I apologize for not posting in a while! It has been a stressful time, but I am happy to say that my piano exams are done and out of the way! The dream of achieving my Associate Degree with the Royal Conservatory of Music is a little bit closer now!
As a seasoned exam taker, the rules and protocol of the exams are nothing new to me. I am now a teenager, able to enter the exam room myself and do everything on my own. I go, I write, and I leave.
Yesterday, as I arrived to write my final exam, I waited patiently for sign in to begin. I said my prayers and read over my book. I found that I could not concentrate on either, as I was greeted by the loud noise of arguing. The arguing was getting closer and closer.
The arguing between this young Chinese boy, who was about 14 or 15, and his mother was hushed but intense. My Mandarin is terrible, but I could make out a couple words during their exchanged. Mostly, I was drawing from the frustration on both of their faces.
Finally, the boy lashed out in clear English:
“Mom, leave me alone! I’m old enough to do this myself. I don’t need you.”
This took me aback. As they continued to argue, sign in had begun. I had to shake off this experience and focus on my exam.
Now, me being 18, I obviously do not know anything about being a parent. I do, however, know everything about being a teenager. I know that teenagers want to be independent. They want to stand on their own two feet and usually are not too worried about consequences. We all live by similar mantras: “Ride or die”; “Carpe diem”; “Young, wild and free”; and of course, “You only live once”.
But even as a teenager, I know that I would be nowhere without my parents. Granted, there are times where I wished that I would have more freedom than I have, but I realize that freedom is something that needs to be earned. FREEDOM goes hand in hand with TRUST. The above situation may be a classic example of “helicopter parenting”, which I must admit seems to very popular among Chinese families.
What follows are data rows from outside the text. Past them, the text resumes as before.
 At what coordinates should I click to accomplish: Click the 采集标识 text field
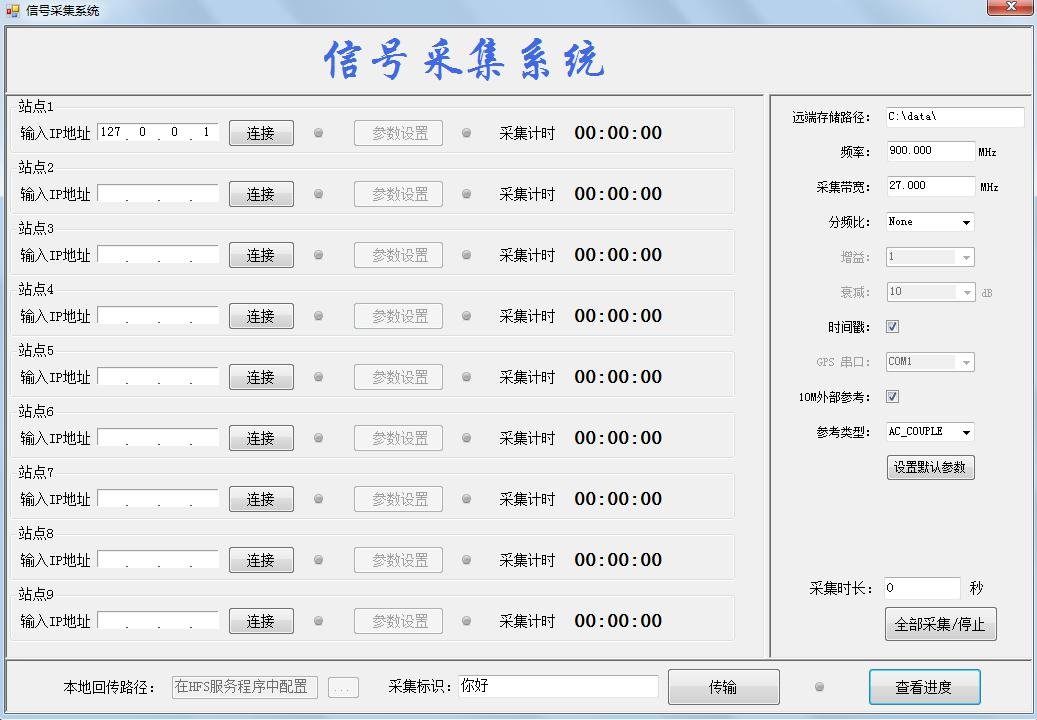pos(558,686)
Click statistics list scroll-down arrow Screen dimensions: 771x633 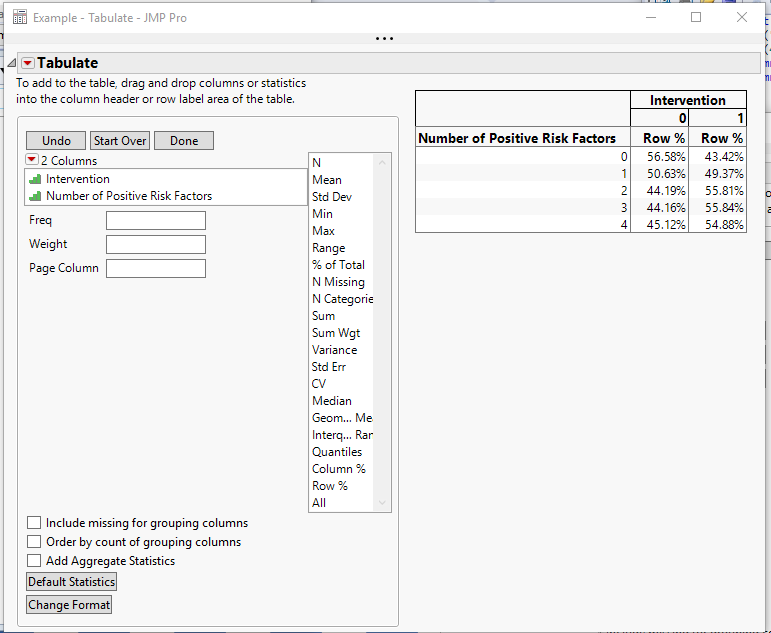pos(382,503)
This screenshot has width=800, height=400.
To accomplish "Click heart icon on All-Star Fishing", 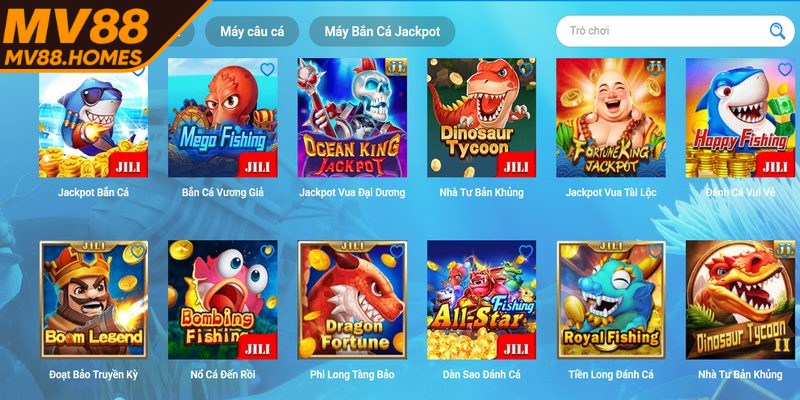I will 526,251.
Does the boy’s mother not trust him enough, or is she just being overprotective? Is she being overprotective because he is worried that something could happen once she turns around? Or is that her way of showing that she loves him?
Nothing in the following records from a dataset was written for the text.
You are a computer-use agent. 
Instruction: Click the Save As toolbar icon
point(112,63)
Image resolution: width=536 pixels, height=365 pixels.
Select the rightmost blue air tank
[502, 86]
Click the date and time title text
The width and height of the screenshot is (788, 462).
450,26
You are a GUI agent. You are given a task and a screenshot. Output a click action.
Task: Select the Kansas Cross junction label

When does “love” become too overbearing?
I understand that the amount of freedom that I have goes hand in hand with the trust that I have built up between myself and my parents. What matters is not the quantity of freedom but what we choose to do within it. “Spreading my wings” to me does not include hard drinking and partying, and I hope my parents know that too.
Young ones, remember that the person you are is because of your parents. Parents, remember that you are allowed to let us fly once in a while. We get that we have major responsibilities in the world. We want you to know that our goals in life is never to disappoint you or fail you. If anything, we want to make you proud.
Unfortunately I was not able to find out how the saga ends between the Chinese son and his mom, but I hope that they can strike a balance between themselves.
“Children, obey your parents in everything, for this pleases the Lord.” – Colossians 3:20
So show your parents that love! Hang out with them, tell them that you love them, and spill ink while you do.